» **Information**
───

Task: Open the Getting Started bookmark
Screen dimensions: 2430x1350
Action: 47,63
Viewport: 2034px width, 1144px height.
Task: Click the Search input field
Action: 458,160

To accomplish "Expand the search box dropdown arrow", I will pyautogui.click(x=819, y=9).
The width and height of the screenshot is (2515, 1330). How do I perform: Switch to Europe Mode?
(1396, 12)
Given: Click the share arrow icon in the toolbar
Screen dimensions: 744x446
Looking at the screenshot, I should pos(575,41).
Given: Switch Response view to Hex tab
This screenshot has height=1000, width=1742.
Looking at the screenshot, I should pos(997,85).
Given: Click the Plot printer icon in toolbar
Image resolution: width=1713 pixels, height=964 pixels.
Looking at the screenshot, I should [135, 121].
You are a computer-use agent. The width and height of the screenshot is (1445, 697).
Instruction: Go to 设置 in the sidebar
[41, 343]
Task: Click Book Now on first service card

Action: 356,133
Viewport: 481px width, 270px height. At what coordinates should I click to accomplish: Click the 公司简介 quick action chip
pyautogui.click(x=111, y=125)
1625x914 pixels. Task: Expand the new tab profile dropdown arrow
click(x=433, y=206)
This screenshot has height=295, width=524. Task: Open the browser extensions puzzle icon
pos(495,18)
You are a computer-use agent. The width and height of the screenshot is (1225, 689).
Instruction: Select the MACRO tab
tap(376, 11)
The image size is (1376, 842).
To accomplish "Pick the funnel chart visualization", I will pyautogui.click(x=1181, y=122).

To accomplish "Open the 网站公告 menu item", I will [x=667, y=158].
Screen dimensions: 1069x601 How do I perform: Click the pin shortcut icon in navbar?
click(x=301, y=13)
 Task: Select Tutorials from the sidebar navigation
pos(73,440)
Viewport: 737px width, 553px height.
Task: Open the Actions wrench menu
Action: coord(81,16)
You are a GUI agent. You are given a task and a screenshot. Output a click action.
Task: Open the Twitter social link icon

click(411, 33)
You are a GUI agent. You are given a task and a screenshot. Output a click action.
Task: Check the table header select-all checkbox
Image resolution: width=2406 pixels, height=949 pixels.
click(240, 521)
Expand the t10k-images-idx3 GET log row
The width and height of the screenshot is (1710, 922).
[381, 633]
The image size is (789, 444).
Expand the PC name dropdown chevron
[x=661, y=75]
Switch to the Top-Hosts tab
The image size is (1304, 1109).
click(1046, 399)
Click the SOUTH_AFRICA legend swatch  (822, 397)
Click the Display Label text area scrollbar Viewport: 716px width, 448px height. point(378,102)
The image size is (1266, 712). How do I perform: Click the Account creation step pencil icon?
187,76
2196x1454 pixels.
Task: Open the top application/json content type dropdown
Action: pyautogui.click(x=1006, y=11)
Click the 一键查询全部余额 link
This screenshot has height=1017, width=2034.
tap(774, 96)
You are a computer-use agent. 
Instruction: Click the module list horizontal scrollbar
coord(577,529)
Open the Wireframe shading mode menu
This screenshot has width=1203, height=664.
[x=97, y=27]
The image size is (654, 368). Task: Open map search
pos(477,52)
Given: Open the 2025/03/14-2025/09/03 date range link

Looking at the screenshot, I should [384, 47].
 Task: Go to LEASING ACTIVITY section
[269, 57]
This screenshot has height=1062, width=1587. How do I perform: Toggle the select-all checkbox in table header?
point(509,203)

───

» **Problem details**
Where a line in the records above contains the word "agent", copy that line.

» **Exercise result**
You are a computer-use agent. The width and height of the screenshot is (1445, 697).
You are a computer-use agent. The width and height of the screenshot is (1225, 689).
You are a GUI agent. You are given a task and a screenshot. Output a click action.
You are a GUI agent. You are given a task and a screenshot. Output a click action.
You are a computer-use agent. 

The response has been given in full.